Today, hoppers can be found in most parts of the Kiravian Federacy, at least in small numbers. However, they are most heavily concentrated in areas with oceanic climates well-suited to growing hops, such as the Eastern Highlands, the Transaterandic Uplands, the West Coast, and the northern tier of South Kirav, and this is where the largest and most visible hopper communities are found.
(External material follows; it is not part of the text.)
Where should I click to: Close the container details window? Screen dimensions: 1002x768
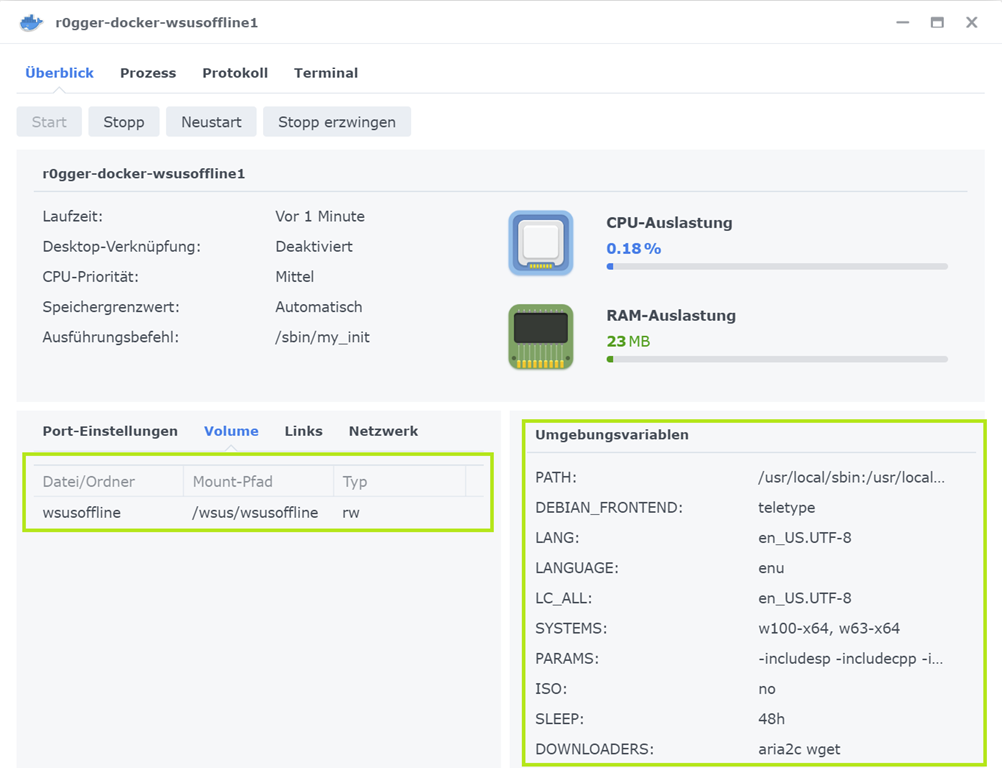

Numerically significant (but more dispersed) hopper communities can be found throughout Central and Upper Kirav and the Northwest.

Hoppers are much least common along the North Coast, which is not only too cold for hop cultivation, but has also developed a long tradition of alternative flavourings for beer, such as spruce, heather, and elderberry.

List of Hopper Clans

  • Clan Ápskatśa - Mainly of Kaltem, Gaelic, and Aboriginal descent, living in Kiorgia and Tanuvia.
  • Clan Dukláva - Of Tínoran, Ærem, and Kaltem heritage, living in Ventarya, Trinatria, and parts of Hanoram.
  • Clan Lupulin - Of Pelargiem, Kastovem, and Antaric Coscivian descent, living in Kaskada.
  • Clan Perrin - Mainly of Kyrnem Coscivian and Prythonic Celtic heritage, living in North Ateranda, Etivéra, and Íarthakelva.
  • Clan Hōrstom - Of Antaric Coscivian descent, living in Kaskada.
  • Clan Peronin - Of Peninsular Coscivian descent, claim to have been hop cultivators since the First Coscivian Empire.

Cuisine

Hoppers drink a fuckton of the hoppiest IPAs imaginable because of course they do.